# What this task involves:
Your answer should be every line of the entries that has the string "computer" in it.

+++ Records supplied

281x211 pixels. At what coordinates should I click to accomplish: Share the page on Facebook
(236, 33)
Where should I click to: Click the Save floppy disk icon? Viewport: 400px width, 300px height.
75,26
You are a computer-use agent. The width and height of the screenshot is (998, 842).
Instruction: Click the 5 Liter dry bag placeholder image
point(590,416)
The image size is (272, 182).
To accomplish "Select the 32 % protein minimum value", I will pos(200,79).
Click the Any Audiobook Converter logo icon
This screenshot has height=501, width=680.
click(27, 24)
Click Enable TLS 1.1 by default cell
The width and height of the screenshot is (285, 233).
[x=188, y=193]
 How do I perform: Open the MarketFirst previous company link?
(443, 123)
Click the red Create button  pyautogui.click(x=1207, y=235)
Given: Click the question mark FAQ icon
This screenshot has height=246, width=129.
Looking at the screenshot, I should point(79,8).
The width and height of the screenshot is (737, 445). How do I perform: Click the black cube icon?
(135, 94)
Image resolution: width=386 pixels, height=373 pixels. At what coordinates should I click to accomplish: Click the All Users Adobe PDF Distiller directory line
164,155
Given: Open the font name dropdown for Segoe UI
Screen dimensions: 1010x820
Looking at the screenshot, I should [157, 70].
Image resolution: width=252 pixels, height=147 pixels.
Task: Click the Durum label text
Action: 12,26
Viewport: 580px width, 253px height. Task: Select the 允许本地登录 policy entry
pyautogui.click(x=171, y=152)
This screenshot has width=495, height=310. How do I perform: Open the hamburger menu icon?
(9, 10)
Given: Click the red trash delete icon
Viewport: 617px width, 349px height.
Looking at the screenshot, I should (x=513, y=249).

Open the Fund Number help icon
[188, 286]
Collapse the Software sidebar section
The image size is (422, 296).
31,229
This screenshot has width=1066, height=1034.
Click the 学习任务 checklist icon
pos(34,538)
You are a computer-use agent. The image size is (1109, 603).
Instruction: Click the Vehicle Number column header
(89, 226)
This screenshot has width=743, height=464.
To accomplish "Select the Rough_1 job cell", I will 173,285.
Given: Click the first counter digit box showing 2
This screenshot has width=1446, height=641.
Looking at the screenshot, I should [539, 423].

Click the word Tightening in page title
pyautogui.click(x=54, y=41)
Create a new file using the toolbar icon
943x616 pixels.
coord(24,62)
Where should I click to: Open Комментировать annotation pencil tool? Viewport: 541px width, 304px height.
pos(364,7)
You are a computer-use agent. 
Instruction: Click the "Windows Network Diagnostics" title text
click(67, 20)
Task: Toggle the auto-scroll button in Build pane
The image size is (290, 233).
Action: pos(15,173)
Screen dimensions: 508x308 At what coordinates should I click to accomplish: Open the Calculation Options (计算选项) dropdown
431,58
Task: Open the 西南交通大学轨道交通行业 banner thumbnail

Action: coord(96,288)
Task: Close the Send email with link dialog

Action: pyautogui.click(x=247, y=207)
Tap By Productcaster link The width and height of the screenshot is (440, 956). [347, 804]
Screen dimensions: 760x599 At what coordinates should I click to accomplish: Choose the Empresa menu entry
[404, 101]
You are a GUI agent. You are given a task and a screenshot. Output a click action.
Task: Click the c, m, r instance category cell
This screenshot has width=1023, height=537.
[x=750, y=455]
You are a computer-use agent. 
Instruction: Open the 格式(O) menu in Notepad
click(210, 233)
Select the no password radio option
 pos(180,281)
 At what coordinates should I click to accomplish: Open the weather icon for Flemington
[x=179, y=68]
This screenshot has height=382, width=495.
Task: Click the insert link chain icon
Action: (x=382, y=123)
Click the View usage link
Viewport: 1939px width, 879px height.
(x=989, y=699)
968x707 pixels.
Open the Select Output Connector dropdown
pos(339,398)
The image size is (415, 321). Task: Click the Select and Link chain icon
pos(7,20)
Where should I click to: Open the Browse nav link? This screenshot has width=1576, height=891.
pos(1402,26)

++++++

# Written response:
You are a computer-use agent. The width and height of the screenshot is (998, 842).
You are a computer-use agent. The image size is (1109, 603).
You are a computer-use agent. 
You are a computer-use agent. 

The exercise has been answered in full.